* **TEXT EXCERPT**

####################

The present invention relates generally to semiconductor device manufacturing, and, more particularly, to a method and apparatus for improved ellipsometric measurement of ultrathin films.
Ellipsometry is an optical technique that uses polarized light to probe the properties of a sample. One of the most common applications of ellipsometry is the analysis of thin films. Through the analysis of the state of polarization of the light that interacts with a sample, ellipsometry can yield certain information about the properties of such films. For example, depending on what is already known about the sample, the technique can probe a range of properties including the layer thickness, index of refraction, morphology, or chemical composition.
Generally, optical ellipsometry may be defined as the measurement of the state of polarized light waves. An ellipsometer measures the changes in the polarization state of light when it interacts with a sample. The most common ellipsometer configuration is a reflection ellipsometer, although transmission ellipsometers are also sometimes used. If linearly polarized light of a known orientation is reflected or transmitted at oblique incidence from a sample surface, then the resultant light becomes elliptically polarized. The shape and orientation of the ellipse depends on the angle of incidence, the direction of the polarization of the incident light, the wavelength of the incident light, and the Fresnel properties of the surface.
The polarization of the light is measured for use in determining certain characteristics of the sample. For example, in one conventional null ellipsometer, the polarization of the reflected light may be measured with a quarter-wave plate, followed by an analyzer. The orientation of the quarter-wave plate and the analyzer are varied until no light passes though the analyzer (i.e., a null is attained). Based on these orientations and the direction of polarization of the incident light, a description of the state of polarization of the light reflected from the surface may be calculated and the sample properties deduced.

####################

* **SUPPLIED INFORMATION**
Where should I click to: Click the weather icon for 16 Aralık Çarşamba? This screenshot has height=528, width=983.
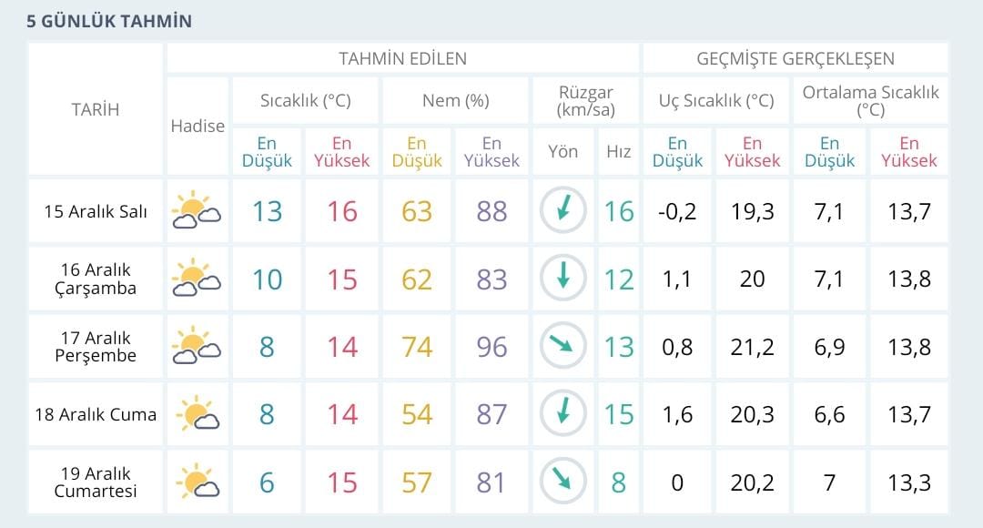(x=197, y=279)
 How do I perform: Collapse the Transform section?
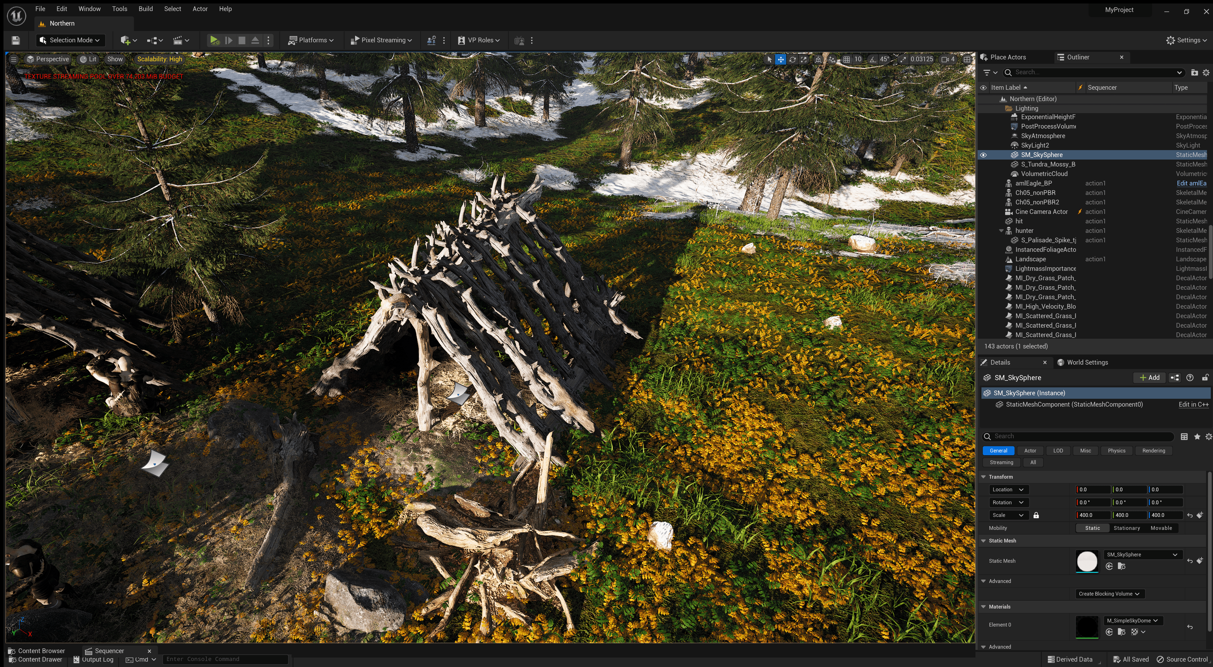click(983, 477)
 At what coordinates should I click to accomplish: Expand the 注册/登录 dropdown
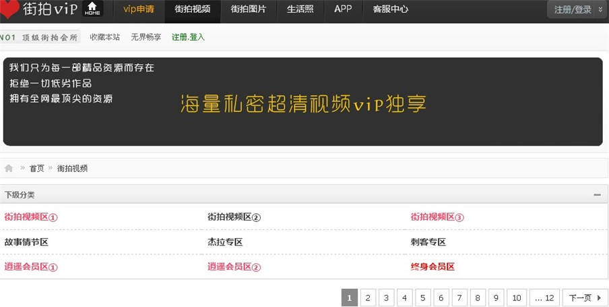coord(577,9)
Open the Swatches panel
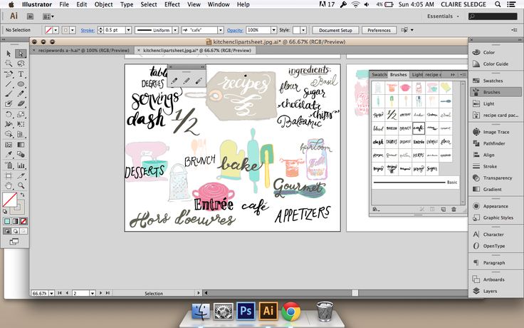Viewport: 524px width, 328px height. [x=493, y=81]

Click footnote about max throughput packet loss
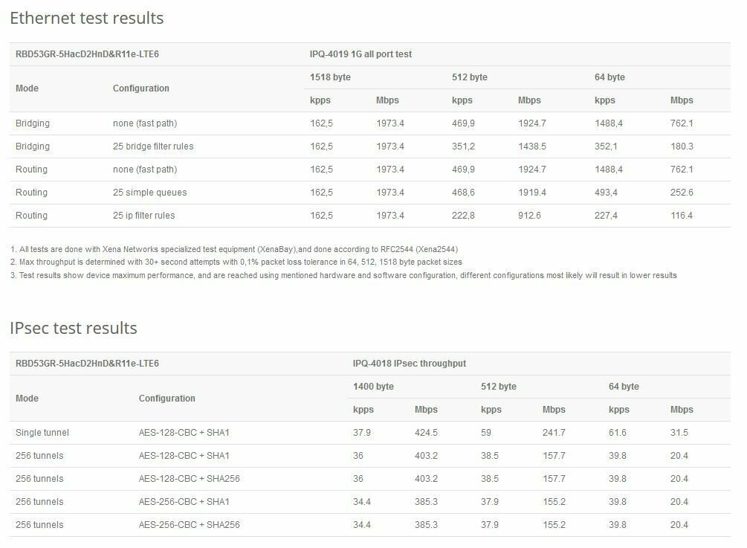tap(236, 262)
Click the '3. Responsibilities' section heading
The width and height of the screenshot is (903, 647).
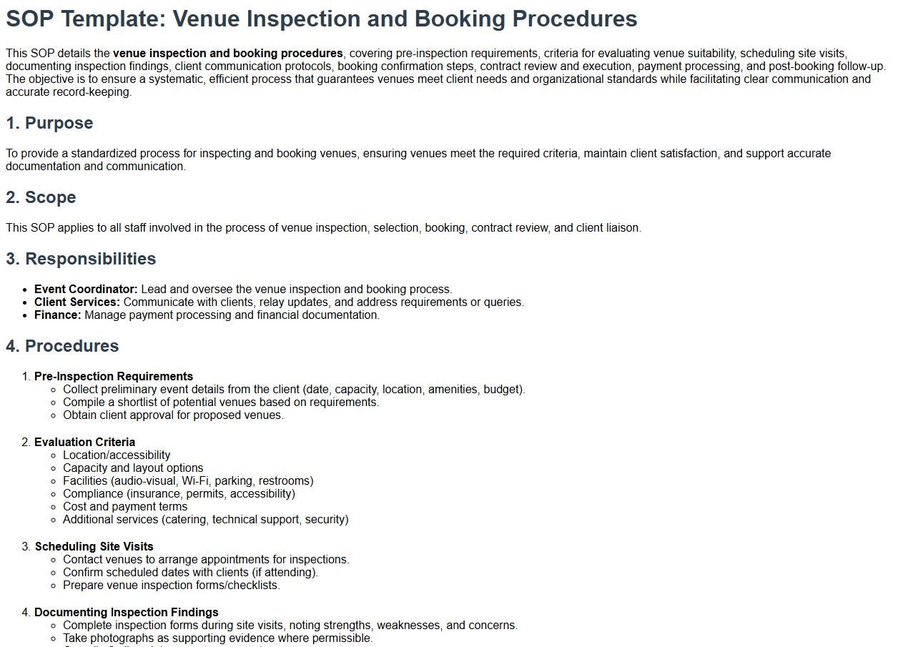point(81,259)
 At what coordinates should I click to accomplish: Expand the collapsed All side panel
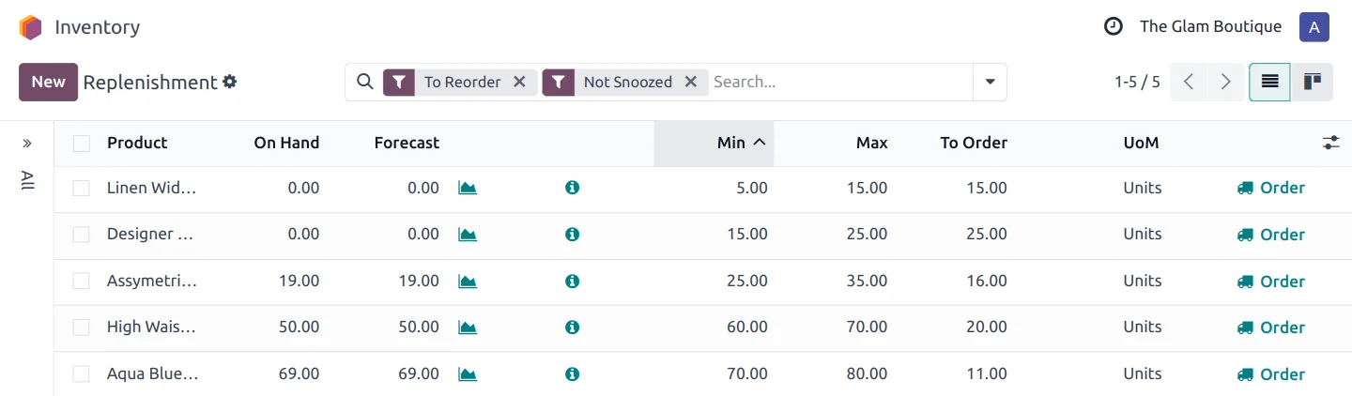tap(27, 144)
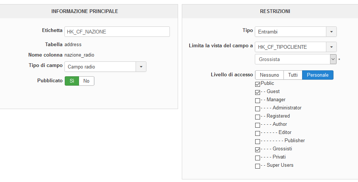This screenshot has width=358, height=182.
Task: Click the Etichetta text field
Action: [x=117, y=32]
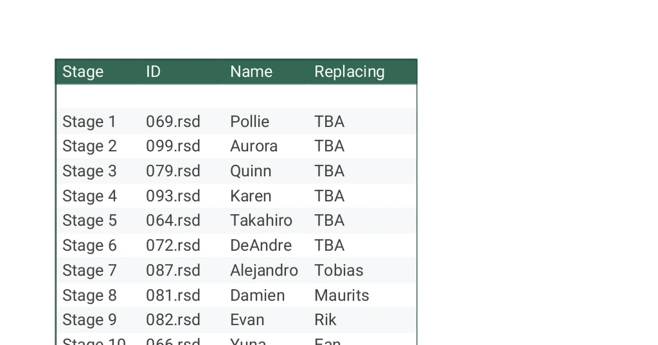658x345 pixels.
Task: Select the Stage 3 cell
Action: [x=89, y=171]
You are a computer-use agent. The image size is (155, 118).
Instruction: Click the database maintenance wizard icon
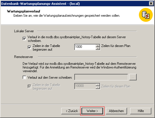146,15
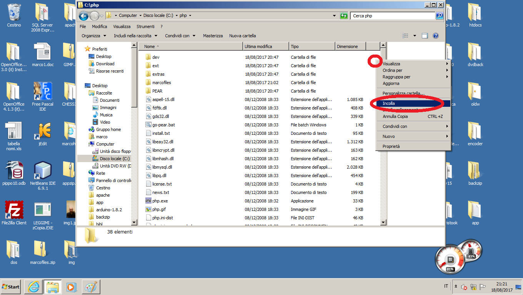Choose Incolla from the context menu
523x295 pixels.
click(x=389, y=103)
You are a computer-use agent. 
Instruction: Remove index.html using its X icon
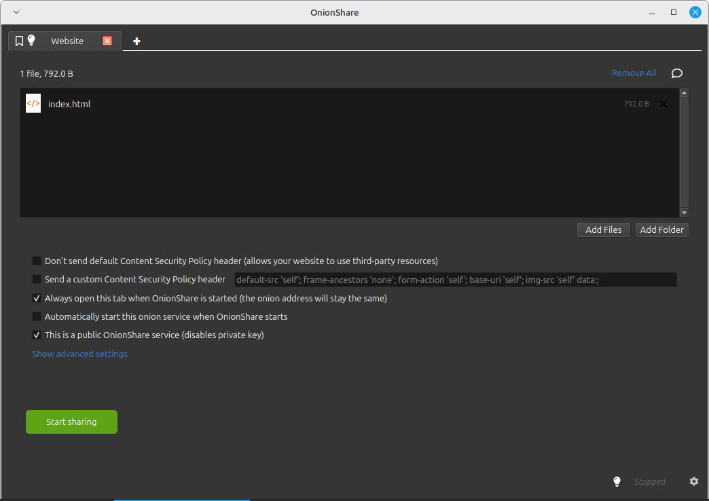click(x=663, y=104)
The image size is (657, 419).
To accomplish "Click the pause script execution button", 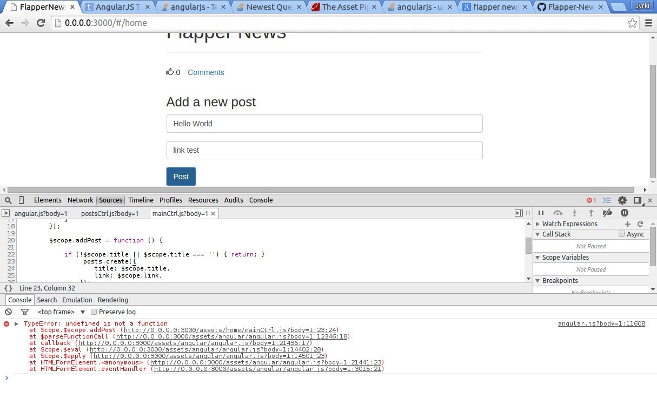I will coord(541,213).
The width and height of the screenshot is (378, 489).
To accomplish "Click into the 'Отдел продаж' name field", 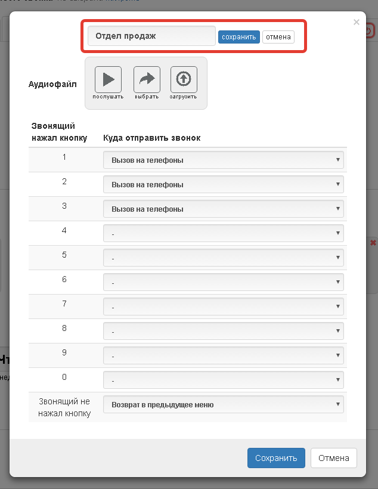I will point(151,36).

####################

* **WHAT IS BEING ASKED**
Decide whether each statement below agrees with the ellipsometry text. For each one, answer yes or no and quote the exact words from the text that settle it.
1. Ellipsometry probes a sample with unpolarized light.
2. The most common ellipsometer configuration is a transmission ellipsometer.
3. The wavelength of the incident light affects the shape and orientation of the ellipse.

* **EXERCISE ANSWER**
1. No: "Ellipsometry is an optical technique that uses polarized light to probe the properties of a sample."
2. No: "The most common ellipsometer configuration is a reflection ellipsometer"
3. Yes: "The shape and orientation of the ellipse depends on the angle of incidence, the direction of the polarization of the incident light, the wavelength of the incident light, and the Fresnel properties of the surface."